Unity gain at 10KHz.

 

 IMG_20150227_103811_509.jpg

 Scope output

 

 (Q) Show, at the unity-gain frequency of the integrator, that the input and the output have the same peak values. Is the phase shift between the input and the output what you expect? Why or why not?

 

 (A) We expect the phase shift to be +90 degrees from our earlier calculations of frequency responce.

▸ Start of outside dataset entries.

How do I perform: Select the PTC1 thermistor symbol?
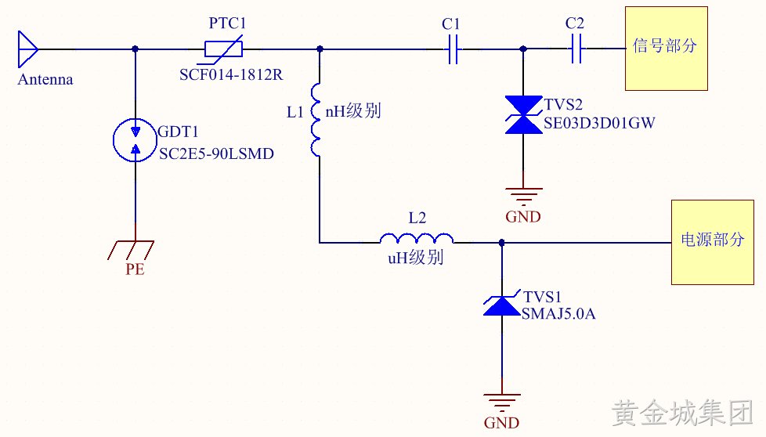click(222, 49)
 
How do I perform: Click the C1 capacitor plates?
click(453, 49)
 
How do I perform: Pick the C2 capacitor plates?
click(576, 49)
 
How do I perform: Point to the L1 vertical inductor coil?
click(316, 120)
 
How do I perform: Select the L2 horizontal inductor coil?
click(417, 238)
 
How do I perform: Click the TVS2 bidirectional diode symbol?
click(523, 115)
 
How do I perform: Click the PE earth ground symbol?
click(131, 250)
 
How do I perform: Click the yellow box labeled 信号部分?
click(667, 49)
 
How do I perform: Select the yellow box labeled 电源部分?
click(712, 242)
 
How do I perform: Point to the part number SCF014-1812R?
click(231, 74)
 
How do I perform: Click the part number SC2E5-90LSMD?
click(216, 153)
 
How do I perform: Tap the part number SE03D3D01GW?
click(599, 123)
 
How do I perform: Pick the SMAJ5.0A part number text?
click(558, 313)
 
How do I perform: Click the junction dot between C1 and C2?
click(523, 49)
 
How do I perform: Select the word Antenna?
click(45, 80)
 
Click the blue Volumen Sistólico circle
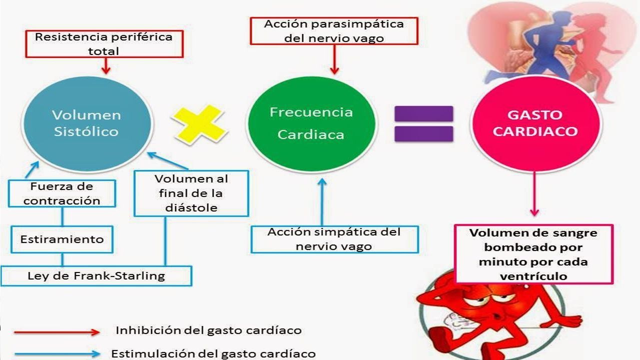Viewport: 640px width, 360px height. click(87, 124)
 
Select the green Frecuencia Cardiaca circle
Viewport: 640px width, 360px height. click(311, 124)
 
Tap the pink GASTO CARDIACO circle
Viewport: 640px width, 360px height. click(536, 124)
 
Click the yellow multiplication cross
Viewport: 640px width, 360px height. click(200, 124)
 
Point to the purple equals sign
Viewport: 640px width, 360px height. click(424, 124)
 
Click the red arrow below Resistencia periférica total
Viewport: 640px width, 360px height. click(106, 66)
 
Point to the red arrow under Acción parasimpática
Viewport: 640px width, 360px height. click(334, 60)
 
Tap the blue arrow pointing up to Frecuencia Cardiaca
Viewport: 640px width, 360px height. click(322, 202)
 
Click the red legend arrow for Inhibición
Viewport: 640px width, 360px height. click(57, 332)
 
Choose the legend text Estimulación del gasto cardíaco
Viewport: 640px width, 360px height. click(214, 354)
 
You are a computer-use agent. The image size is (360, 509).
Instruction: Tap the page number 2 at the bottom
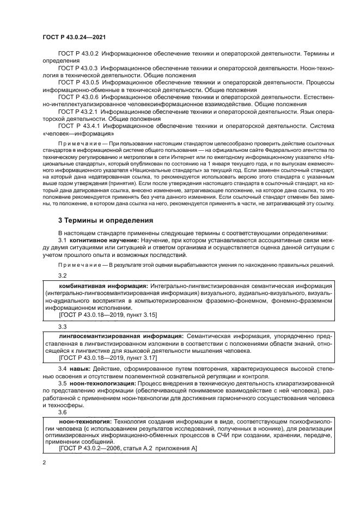coord(44,462)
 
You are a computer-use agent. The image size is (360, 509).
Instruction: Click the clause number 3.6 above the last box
coord(63,413)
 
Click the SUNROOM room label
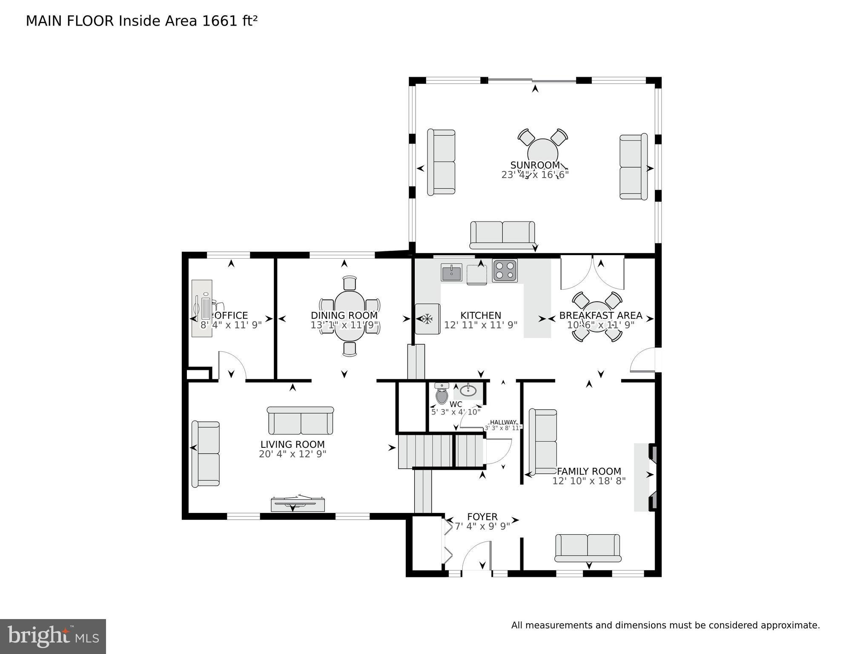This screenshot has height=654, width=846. point(535,165)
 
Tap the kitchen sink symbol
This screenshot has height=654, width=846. point(451,272)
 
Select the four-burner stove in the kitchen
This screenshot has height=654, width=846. point(505,271)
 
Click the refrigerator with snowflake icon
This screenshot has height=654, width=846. point(427,319)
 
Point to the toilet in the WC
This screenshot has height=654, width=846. point(442,395)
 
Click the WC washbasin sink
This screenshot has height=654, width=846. point(468,390)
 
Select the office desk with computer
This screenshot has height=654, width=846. point(202,308)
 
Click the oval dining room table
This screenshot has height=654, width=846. point(350,315)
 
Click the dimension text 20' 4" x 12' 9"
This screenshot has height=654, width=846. point(293,454)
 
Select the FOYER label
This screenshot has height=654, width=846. point(482,517)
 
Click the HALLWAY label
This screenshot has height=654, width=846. point(504,422)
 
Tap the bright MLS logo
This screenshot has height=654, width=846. point(53,637)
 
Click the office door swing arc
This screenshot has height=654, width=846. point(232,365)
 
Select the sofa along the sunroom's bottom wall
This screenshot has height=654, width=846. point(502,234)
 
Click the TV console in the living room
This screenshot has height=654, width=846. point(298,504)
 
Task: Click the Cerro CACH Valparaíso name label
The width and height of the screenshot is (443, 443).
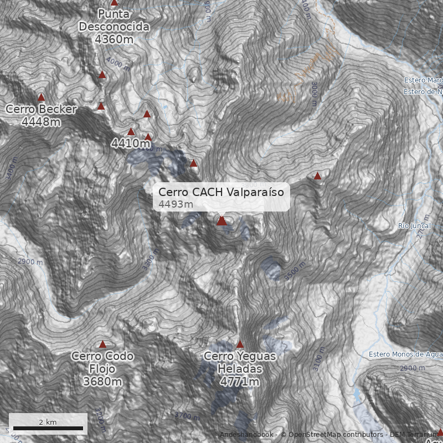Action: pyautogui.click(x=220, y=192)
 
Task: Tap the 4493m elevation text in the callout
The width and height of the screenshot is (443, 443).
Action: pyautogui.click(x=176, y=204)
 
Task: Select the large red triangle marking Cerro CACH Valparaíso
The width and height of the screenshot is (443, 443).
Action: pyautogui.click(x=222, y=220)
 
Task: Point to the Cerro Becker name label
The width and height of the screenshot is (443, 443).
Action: pyautogui.click(x=41, y=109)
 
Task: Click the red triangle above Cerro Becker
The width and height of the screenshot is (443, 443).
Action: pyautogui.click(x=41, y=97)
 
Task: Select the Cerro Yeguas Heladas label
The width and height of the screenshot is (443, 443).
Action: pyautogui.click(x=240, y=363)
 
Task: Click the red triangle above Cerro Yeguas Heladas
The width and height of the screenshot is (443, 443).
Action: pyautogui.click(x=240, y=344)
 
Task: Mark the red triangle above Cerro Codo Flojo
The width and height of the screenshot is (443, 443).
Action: pyautogui.click(x=102, y=344)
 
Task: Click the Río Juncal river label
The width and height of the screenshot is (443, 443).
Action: pyautogui.click(x=411, y=225)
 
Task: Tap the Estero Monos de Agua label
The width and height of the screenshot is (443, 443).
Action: pyautogui.click(x=405, y=354)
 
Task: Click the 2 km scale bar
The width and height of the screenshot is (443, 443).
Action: pyautogui.click(x=48, y=427)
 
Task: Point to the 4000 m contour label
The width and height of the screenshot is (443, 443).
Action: pyautogui.click(x=118, y=64)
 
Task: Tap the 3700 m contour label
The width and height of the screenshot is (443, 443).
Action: pyautogui.click(x=187, y=415)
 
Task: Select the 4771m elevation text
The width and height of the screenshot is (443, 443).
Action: pyautogui.click(x=240, y=382)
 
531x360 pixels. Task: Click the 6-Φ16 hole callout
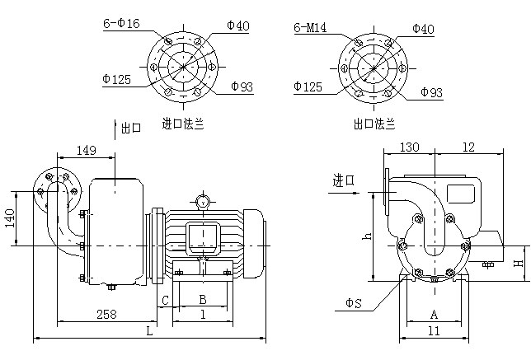click(x=121, y=23)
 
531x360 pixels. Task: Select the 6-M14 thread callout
click(x=310, y=27)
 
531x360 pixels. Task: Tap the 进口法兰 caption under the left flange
click(x=183, y=124)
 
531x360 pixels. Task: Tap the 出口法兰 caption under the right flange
click(x=374, y=124)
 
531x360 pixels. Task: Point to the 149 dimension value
click(x=87, y=150)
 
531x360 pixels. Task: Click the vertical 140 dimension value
click(x=10, y=218)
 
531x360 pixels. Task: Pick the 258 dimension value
click(x=106, y=315)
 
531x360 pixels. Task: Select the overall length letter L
click(x=149, y=331)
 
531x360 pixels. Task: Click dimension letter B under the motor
click(x=203, y=299)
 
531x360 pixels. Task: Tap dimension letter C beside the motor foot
click(x=165, y=300)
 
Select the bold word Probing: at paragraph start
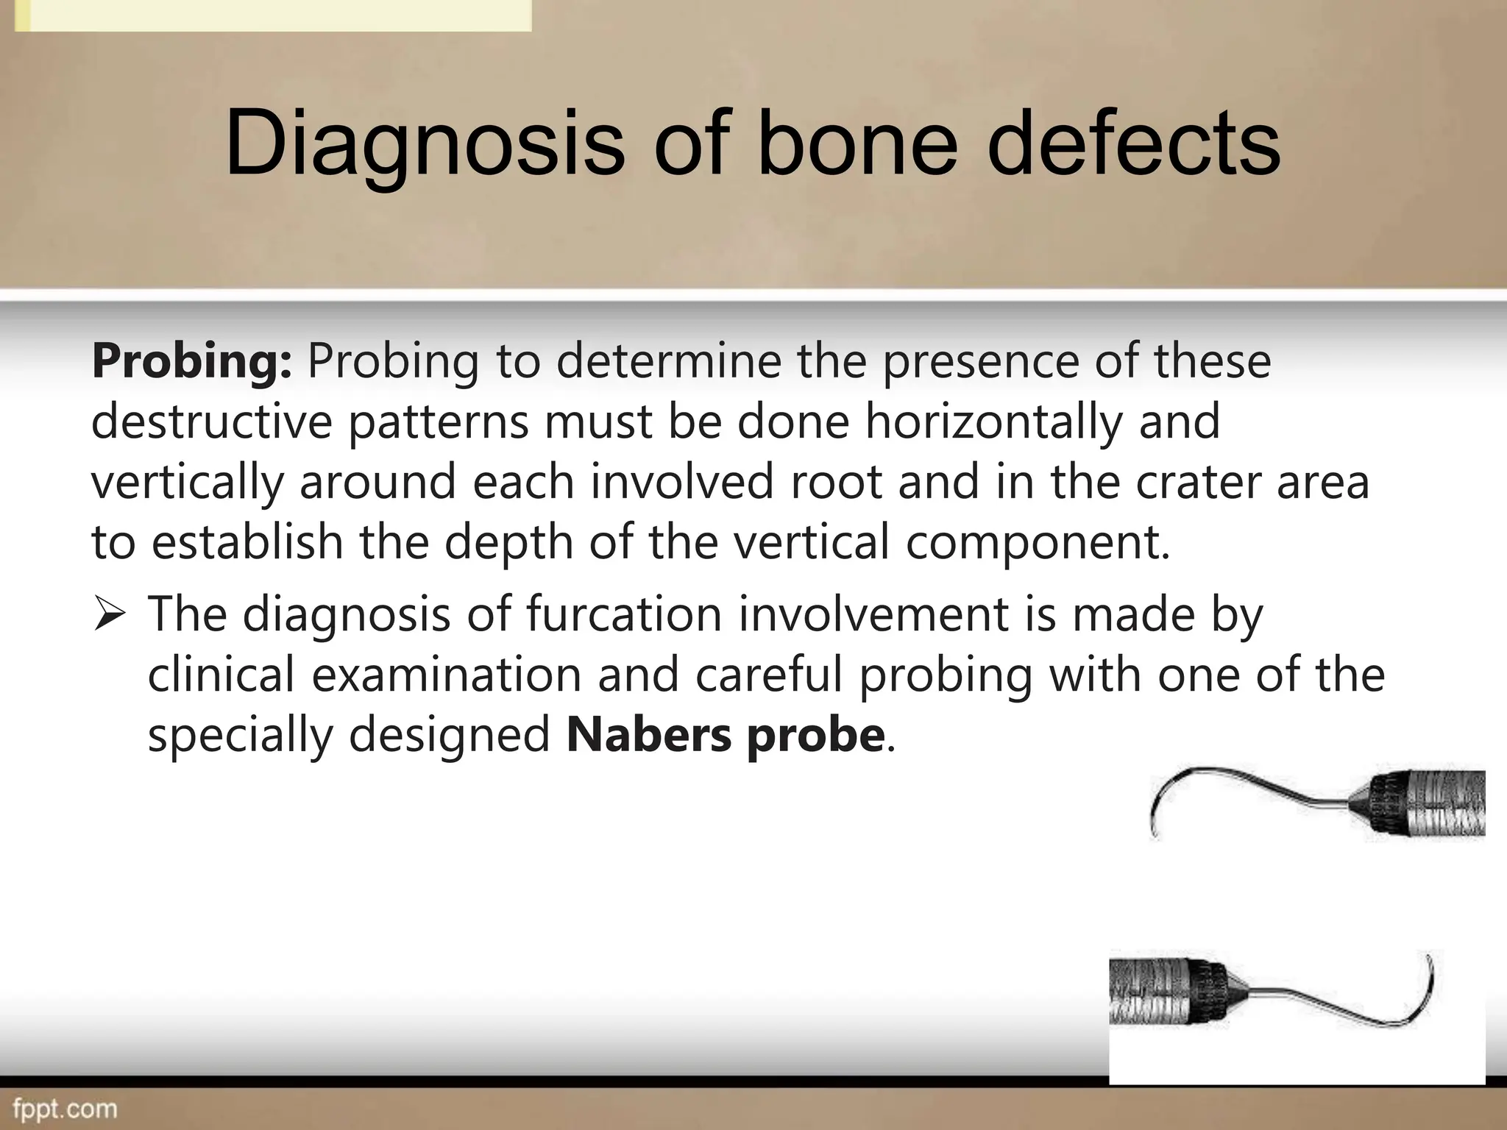192,361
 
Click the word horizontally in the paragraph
993,422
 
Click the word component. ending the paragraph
1037,542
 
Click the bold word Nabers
648,735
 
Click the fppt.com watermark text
65,1108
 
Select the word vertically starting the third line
187,482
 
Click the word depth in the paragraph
508,542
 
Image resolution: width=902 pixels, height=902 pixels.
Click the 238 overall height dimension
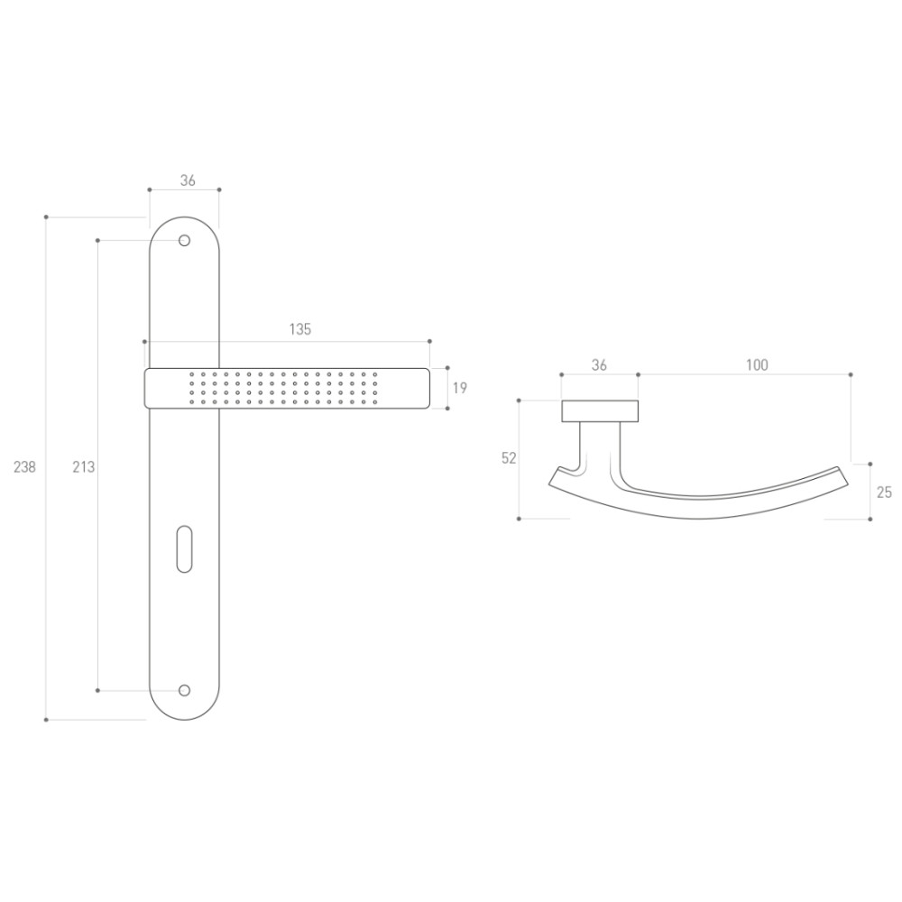(24, 467)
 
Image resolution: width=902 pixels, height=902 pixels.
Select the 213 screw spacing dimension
(83, 467)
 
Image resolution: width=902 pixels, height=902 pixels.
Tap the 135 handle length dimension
(299, 329)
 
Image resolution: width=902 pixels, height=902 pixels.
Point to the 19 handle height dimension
(460, 388)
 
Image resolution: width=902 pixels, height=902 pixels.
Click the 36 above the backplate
(189, 180)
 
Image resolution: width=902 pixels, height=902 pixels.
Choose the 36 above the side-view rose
(599, 365)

In our frequecncy responce, we produced j which translates to 90 degrees, thus our 90 degree phase shift is to be expected.

 

 (Q) Next, design, simulate, and build a square-wave to triangle wave generation circuit. Assume the input/output frequency is 10 kHz and the output ramp must swing from 1 to 4 V centered around 2.5 V. Show all calculations and discuss the trade-offs (capacitor and resistor values, input peak, min, and average, etc.)

 

 (A) The following are our results:

 

 calculations_3.JPG

 Calculations for determining R

 

 IMG_20150227_103817_268.jpg

frequency = 10k, Vin = 1.030V, DC Offset = 1.19V

 

 IMG_20150227_095757_015.jpg

 Unity gain at 10KHz

 

 Tradeoffs: A larger R will cause a larger DC gain which will make it harder to center our Vout at 2.5v as the gain will push Vout toward one of our rails of 0v or 5v. However, a large R is useful as the phase change will close to +90 degrees. Close, but still a little off as we can see from the scope output.